> _PASSAGE_
Columnist Josephine Cumbo argues that debate over the valuation of the UK's largest private sector defined benefit fund could see actuaries and regulators subjected to greater scrutiny by members in future.
The issue of whether certain valuation methods paint an accurate or misleading picture of the health of a defined benefit scheme has been at the core of a bitter dispute involving hundreds of thousands of members of the £63bn Universities Superannuation Scheme, the UK’s largest private sector retirement fund.
The dispute has sparked wider debate about the purpose of pensions regulation and raised uncomfortable questions for those involved in the broader demise of DB pensions in the private sector.
Where members fully understand the ways in which a pension promise can be measured, they will ask uncomfortable and persistent questions
In 2017, the USS fund looked set to follow the path of thousands of DB schemes before it and close after being deemed unaffordable by its 350 sponsoring higher-education sector employers.
However, 18 months after a £7.5bn deficit was identified by the USS trustees the DB scheme remains open, with the funding hole now dramatically shrunk to £3.6bn.

> _DATA SECTION_
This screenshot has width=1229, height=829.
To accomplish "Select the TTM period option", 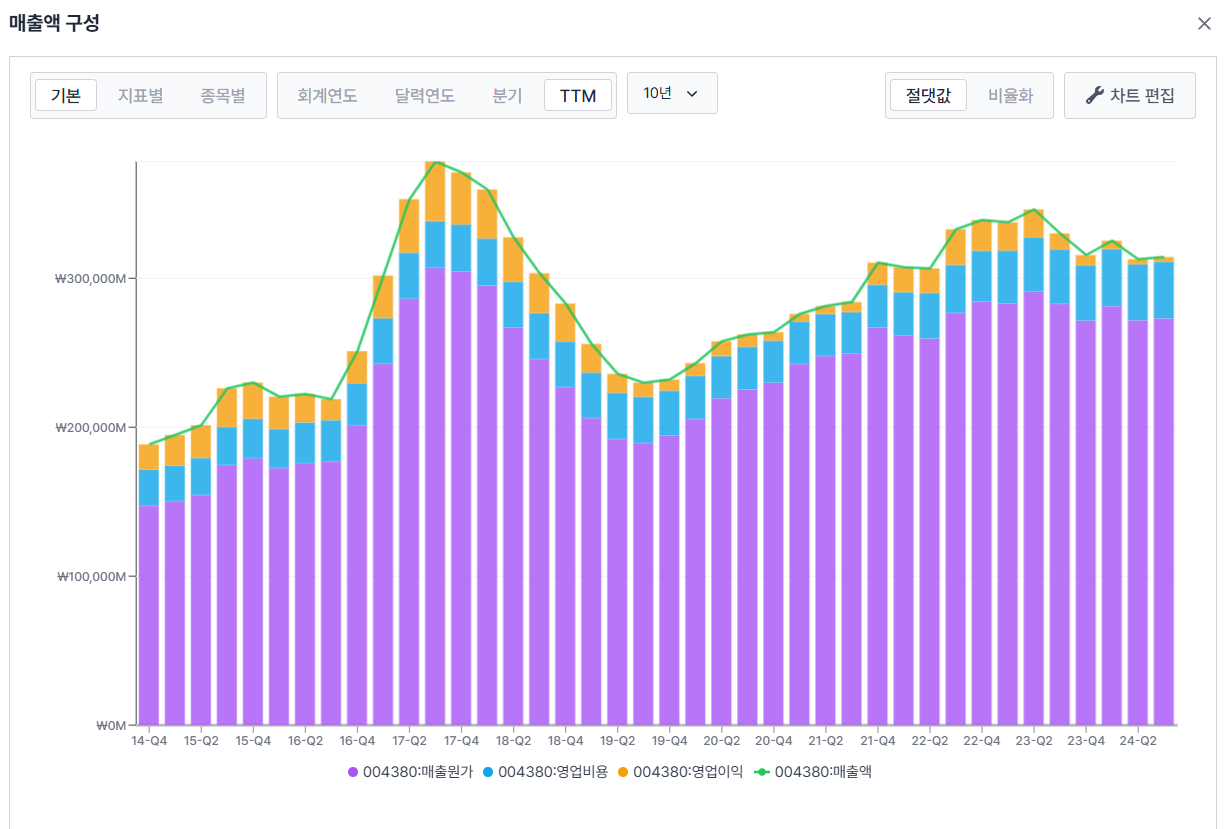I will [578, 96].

--

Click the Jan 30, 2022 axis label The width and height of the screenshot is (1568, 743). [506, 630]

> _TASKS TO CARRY OUT_
A: Reproduce the pensions column word for word. Begin at the words "Columnist Josephine Cumbo" and stop after "members in future.".
B: Answer these from the pensions column:
(i) What is the value of the Universities Superannuation Scheme?
(ii) How many sponsoring employers does the USS fund have?
(iii) To what amount has the funding hole shrunk?
C: For each statement, say whether it agrees with the pensions column. Give yes or no and quote the words that decide it.
(i) The USS trustees identified a £7.5bn deficit.
(ii) The USS defined benefit scheme has since closed.
(iii) USS is the UK's largest public sector retirement fund.

> _RESPONSES FOR EACH TASK_
A:
Columnist Josephine Cumbo argues that debate over the valuation of the UK's largest private sector defined benefit fund could see actuaries and regulators subjected to greater scrutiny by members in future.

B:
(i) £63bn
(ii) 350 higher-education sector employers
(iii) £3.6bn

C:
(i) Yes: "18 months after a £7.5bn deficit was identified by the USS trustees"
(ii) No: "the DB scheme remains open"
(iii) No: "the UK’s largest private sector retirement fund"